*What you need to do*
From the listing below, pull out the lines that hold "Truckers".

*Material to process*
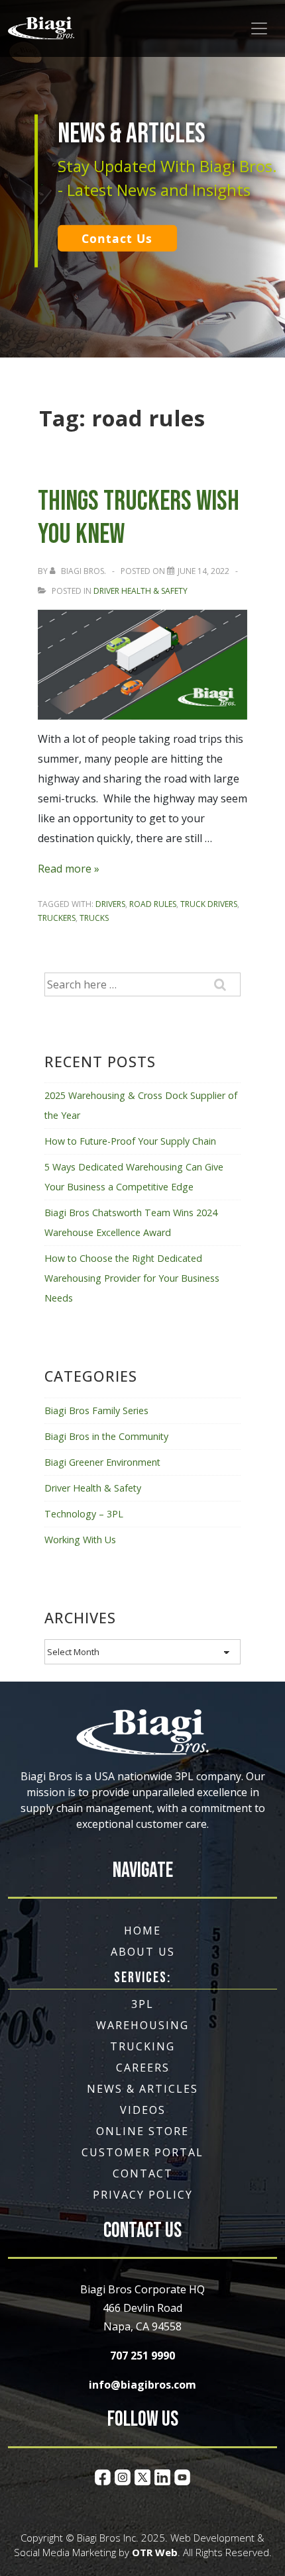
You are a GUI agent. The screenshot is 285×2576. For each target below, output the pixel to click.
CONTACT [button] (143, 2173)
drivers (110, 904)
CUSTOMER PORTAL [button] (142, 2152)
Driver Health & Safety (140, 590)
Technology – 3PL (83, 1513)
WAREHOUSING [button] (142, 2025)
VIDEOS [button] (143, 2110)
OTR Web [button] (155, 2552)
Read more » (68, 868)
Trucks (94, 918)
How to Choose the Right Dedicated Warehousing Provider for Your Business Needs (131, 1278)
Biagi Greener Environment (102, 1462)
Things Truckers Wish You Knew (138, 518)
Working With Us (80, 1539)
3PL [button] (142, 2004)
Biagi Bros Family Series (96, 1410)
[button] (41, 28)
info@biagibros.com (142, 2384)
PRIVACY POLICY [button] (143, 2194)
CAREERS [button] (143, 2067)
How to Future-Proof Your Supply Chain (130, 1141)
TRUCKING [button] (142, 2046)
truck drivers (208, 904)
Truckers (57, 918)
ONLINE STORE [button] (142, 2131)
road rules (152, 904)
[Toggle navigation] (259, 28)
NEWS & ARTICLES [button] (142, 2088)
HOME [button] (142, 1930)
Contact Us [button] (117, 238)
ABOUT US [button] (143, 1951)
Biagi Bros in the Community (106, 1436)
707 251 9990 (142, 2355)
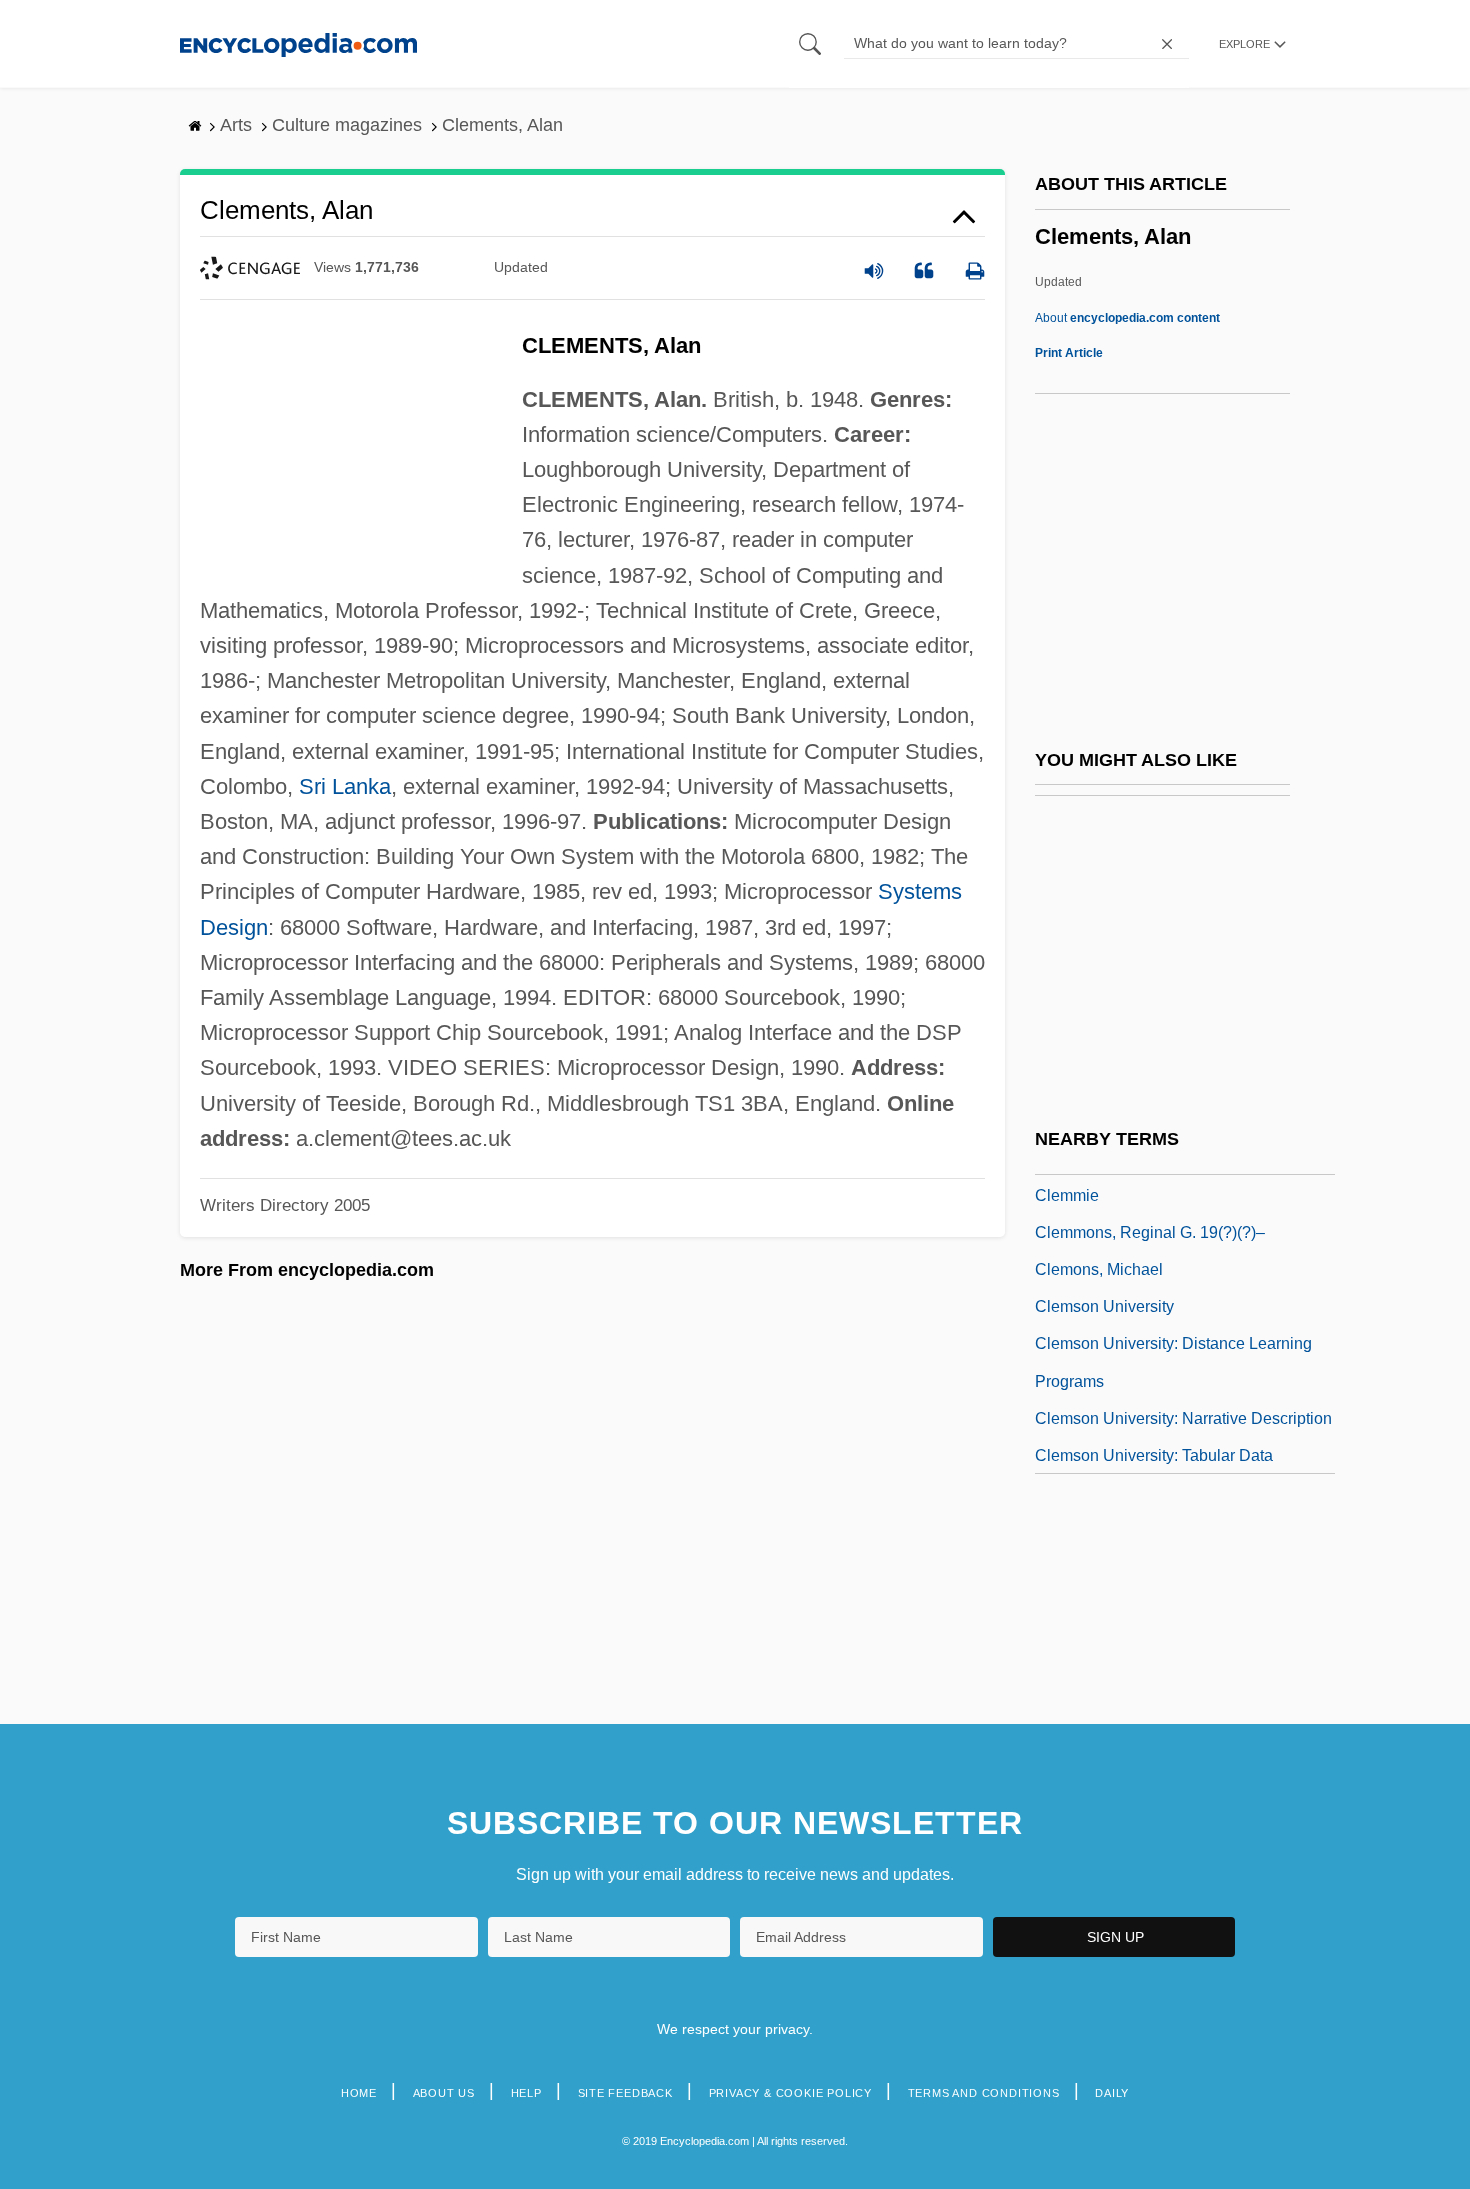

*Exercise output*
Things Truckers Wish You Knew (138, 518)
Truckers (57, 918)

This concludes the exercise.